According to the Synoptic Gospels; Matthew, Mark, and Luke, we learn that this man was a rich, young ruler. Rich, in that he owned silver and gold, cattle, sheep, houses, land, and property; he had great possessions. Young meaning he was between the ages of twenty-four and forty. This man was also a ruler in one of the local synagogues where he was very well respected. So the rich young ruler had money, power and prestige. As we would say today, "He had it going on." But with all his possessions, the young ruler sensed that there was something missing in his life. There was one thing that he did not have; the assurance of eternal life. But this young man knew where to go to find the answer, so he ran to Jesus. Wouldn't it be a much better world today if when we realized something is missing in our lives that we would run to Jesus? The rich young ruler ran until he found Jesus sitting among His disciples, and he knelt before Jesus and asked, "Good Master, What must I do to inherit eternal life?"

Before I go any further in the story, I must remind you that Jesus is omniscient; that means He knows all. He knows what we're going to say in the next thirty minutes. He knows what we will do ten days from now, and He knows our thoughts at this very second. He knows everything about everybody. So there's never ever any getting over on Jesus. And Jesus knew all about the rich young ruler. He knew that he was a typical Pharisee. And in being a typical Pharisee, this young man knew the Old Testament front and back, up and down, and all around. He knew all about the Commandments; he knew all about the Law of Moses, and he knew all about the prophecies concerning the Messiah; but what he and most of the other Pharisees did not know was that the Messiah had come and was right there in their midst.

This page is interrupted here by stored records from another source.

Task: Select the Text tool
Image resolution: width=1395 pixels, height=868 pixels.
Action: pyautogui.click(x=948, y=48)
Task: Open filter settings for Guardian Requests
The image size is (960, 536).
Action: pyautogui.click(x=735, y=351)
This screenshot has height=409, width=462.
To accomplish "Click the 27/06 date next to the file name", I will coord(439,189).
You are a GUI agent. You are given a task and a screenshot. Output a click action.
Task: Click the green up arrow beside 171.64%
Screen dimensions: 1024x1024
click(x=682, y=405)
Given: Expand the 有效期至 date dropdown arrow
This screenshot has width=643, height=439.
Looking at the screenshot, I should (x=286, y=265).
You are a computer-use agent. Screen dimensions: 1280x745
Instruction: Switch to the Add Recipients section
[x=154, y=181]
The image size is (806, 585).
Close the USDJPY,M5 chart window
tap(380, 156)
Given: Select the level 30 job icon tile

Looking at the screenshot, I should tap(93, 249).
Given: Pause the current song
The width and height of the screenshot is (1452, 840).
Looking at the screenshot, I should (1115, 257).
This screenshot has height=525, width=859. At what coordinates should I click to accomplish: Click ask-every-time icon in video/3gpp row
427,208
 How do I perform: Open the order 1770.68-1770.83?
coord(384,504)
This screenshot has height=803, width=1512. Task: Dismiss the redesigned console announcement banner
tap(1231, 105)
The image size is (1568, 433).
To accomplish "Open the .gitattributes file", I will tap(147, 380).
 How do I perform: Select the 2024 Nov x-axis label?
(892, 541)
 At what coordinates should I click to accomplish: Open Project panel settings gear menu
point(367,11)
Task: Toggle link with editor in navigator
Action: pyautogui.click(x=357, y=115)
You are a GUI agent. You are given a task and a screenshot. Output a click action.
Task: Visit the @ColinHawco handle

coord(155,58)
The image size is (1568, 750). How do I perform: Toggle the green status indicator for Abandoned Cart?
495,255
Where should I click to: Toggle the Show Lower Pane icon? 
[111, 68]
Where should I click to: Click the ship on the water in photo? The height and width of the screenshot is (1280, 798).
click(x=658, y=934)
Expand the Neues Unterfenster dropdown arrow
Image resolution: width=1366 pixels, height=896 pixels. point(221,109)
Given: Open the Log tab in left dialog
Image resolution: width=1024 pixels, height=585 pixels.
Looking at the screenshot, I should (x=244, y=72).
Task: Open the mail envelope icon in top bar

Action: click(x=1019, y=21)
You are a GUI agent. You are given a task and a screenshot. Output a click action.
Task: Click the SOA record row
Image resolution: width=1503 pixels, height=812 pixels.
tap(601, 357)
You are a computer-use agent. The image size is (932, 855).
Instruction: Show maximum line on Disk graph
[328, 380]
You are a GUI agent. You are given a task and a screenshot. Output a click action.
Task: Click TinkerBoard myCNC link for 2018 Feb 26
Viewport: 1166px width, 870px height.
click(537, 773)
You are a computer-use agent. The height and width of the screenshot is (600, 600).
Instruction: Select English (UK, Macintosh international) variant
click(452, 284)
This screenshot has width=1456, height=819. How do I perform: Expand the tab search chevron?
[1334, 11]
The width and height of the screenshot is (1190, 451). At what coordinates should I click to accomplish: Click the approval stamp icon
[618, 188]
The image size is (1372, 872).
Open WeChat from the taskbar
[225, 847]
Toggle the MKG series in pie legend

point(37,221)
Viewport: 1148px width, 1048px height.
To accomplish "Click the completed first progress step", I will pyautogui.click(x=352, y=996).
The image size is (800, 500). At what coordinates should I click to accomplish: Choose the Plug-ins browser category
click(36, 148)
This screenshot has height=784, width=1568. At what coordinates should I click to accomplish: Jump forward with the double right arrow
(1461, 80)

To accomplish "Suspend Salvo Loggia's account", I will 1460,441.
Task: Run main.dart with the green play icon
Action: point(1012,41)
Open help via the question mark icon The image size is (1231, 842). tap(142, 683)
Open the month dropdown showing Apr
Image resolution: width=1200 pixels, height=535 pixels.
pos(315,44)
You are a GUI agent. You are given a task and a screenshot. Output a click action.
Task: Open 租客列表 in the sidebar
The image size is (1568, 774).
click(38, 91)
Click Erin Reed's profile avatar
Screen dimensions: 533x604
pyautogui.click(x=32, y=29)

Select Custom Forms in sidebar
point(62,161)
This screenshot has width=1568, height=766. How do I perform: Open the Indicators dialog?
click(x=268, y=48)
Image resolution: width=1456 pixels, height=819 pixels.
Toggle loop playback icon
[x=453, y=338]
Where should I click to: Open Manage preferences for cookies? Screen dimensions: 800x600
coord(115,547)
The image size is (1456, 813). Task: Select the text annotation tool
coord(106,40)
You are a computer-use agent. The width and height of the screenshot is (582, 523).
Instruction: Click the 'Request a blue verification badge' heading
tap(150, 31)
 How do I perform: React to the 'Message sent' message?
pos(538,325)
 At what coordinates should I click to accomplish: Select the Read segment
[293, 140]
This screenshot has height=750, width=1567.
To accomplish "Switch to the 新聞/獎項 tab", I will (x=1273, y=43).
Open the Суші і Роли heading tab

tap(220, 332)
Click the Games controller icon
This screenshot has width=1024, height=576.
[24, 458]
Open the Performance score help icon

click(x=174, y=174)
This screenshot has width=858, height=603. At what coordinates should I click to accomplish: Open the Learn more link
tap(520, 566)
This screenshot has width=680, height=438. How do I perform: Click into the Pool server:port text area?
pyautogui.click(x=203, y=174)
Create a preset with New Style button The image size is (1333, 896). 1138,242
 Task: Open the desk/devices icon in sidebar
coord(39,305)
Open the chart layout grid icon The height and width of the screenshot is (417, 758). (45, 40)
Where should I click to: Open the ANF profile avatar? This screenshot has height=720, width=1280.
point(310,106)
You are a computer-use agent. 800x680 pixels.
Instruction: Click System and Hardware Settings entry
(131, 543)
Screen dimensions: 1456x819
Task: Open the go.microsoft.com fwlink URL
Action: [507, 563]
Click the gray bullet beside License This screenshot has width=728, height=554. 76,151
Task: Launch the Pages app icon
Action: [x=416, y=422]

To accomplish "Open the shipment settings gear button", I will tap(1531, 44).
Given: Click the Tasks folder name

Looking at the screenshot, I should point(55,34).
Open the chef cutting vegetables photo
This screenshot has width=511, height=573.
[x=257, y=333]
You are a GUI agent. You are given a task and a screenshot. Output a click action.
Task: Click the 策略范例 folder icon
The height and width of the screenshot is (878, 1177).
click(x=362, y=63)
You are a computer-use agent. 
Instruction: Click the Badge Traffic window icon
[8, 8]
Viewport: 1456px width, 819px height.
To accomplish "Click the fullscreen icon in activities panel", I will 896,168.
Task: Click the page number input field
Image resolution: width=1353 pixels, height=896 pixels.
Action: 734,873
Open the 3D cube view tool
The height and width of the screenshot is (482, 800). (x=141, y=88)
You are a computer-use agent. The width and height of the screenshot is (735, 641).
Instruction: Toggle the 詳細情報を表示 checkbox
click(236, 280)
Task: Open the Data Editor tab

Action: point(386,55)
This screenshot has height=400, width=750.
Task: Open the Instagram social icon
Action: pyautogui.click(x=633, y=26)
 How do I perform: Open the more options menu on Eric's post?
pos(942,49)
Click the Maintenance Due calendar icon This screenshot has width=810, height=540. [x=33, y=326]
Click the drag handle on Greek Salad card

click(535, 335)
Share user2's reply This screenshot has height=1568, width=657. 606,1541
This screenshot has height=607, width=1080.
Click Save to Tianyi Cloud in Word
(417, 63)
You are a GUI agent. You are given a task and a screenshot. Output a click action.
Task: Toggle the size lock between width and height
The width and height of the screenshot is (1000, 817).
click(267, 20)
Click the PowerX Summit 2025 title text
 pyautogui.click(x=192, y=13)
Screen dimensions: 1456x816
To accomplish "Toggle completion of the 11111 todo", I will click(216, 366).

When the man addressed Jesus as Good Master, Jesus decided to bring His diety into perspective. So instead of answering the man's question right off, Jesus asked him a question. "Why are you calling me good? there is none good but one, and that is God." Now we don't know if the man called Jesus Good Master out of respect or if he was just trying to flatter Jesus. But, Jesus knew and He knew that He was not being called Good Master for the right reason. Although Jesus was well worthy to be called Good Master, this man didn't realize why. To the Pharisees, calling Jesus Good Master was no more than calling Him a good teacher. So, Nicodemus could have been called good master, but Nicodemus was not the Messiah. Any member of the Sanhedrin could have been called good master, but no member of the Sanhedrin was the Messiah. So if the man was trying to flatter Jesus, then his flattery ended up as an insult.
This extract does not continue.